This Sisters with Superpowers story is sponsored by Chevy.
When Sylvia Snowden graduated from the University of Missouri, she worked to gain opportunities in journalism to jump-start her career. Training under some of the most respected professionals in the industry, Snowden made a name for herself as a production coordinator for the Oprah Winfrey Show. She has gained years of experience and recognition in media circles through her unique storytelling abilities and desire to share stories that would otherwise stay under the radar.
Snowden is now the host of CAN TV’s Political Forum in Chicago, a talk show devoted to covering the city’s most important political affairs. She’s also the creator and host of “Unbossed,” a CAN TV series exploring Black women’s contributions to Chicago politics. “Holding a position like this gives me the ability to ensure that the voices of everyday Chicagoans are reflected in our content is quite a blessing.” Snowden shared with rolling out.
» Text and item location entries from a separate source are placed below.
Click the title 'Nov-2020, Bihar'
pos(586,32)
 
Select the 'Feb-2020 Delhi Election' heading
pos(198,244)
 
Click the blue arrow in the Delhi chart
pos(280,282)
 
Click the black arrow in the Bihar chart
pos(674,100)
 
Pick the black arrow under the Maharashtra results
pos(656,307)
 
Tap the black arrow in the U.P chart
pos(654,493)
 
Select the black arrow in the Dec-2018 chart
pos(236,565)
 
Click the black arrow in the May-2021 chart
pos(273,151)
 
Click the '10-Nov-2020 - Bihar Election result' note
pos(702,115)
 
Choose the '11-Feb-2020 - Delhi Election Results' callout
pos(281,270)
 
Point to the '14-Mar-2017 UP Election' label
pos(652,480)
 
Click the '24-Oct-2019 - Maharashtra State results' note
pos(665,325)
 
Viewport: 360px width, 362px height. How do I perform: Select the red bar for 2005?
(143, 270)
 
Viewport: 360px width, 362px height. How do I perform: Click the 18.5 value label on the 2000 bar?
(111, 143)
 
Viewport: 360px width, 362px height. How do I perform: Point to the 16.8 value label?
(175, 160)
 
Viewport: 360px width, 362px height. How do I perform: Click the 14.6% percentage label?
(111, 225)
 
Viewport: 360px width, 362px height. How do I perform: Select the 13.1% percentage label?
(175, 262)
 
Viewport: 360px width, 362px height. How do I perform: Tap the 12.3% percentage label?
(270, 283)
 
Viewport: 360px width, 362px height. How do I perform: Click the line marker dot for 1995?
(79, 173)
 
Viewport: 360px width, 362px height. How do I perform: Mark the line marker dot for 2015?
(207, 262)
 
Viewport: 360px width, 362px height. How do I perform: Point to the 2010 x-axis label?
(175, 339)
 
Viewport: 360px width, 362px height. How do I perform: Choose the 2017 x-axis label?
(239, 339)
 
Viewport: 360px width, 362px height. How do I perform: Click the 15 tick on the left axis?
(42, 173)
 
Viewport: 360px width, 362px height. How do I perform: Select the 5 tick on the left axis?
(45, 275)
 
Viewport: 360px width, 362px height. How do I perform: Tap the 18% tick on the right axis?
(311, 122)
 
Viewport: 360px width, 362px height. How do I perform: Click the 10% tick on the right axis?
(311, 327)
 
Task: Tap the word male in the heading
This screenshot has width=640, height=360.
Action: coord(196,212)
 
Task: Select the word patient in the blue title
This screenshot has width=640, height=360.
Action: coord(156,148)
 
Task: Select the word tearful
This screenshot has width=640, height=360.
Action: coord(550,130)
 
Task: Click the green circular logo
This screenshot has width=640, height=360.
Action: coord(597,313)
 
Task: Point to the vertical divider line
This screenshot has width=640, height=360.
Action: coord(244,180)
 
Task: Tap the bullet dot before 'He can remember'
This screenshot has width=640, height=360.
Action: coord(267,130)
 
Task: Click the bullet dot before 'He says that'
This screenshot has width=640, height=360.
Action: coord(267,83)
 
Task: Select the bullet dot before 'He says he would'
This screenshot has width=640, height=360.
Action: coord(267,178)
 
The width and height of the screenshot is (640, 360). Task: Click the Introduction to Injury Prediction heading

What do you consider your superpower(s) to be as a Black woman?
My superpower has to be my ability to get a prayer through. I fully acknowledge in my prayers that there’s very little that I can accomplish on my own. That’s usually how I get things done. Two and a half years ago, I asked God to breathe into my career, and now I’m the host of CAN TV’s Political Forum. I’ve been promoted to CAN TV’s Production Supervisor and acknowledged for my work by rolling out. So, yes, I know how to pray.
Why is it essential for women of color to work in leadership roles and decision-making capacities?
Someone once told me, “Sylvia, if you’re not at the table, then you may be the menu,” and, as a Black woman, that stuck with me because Black women have seen a lot and been through a lot, and we know a lot more than we give ourselves credit for. If we’re not at the table, though, offering our perspective means that critical decisions are being made without us and, often, to our detriment. That’s why we must step up, believe we have something valuable to offer and lead without apologizing.
If you could thank any Black woman for her contributions to history and society, who would it be and why?
I would love to thank one of my female ancestors who lived as [a slave], spending her life with so few dreams ever having been realized. I’d tell her about my life, saying that I can read, write, earn my own money and even be on a television. Because she did what she had to do, I’ve been able to do what I’d dreamt of doing, and I’m forever indebted to her for that.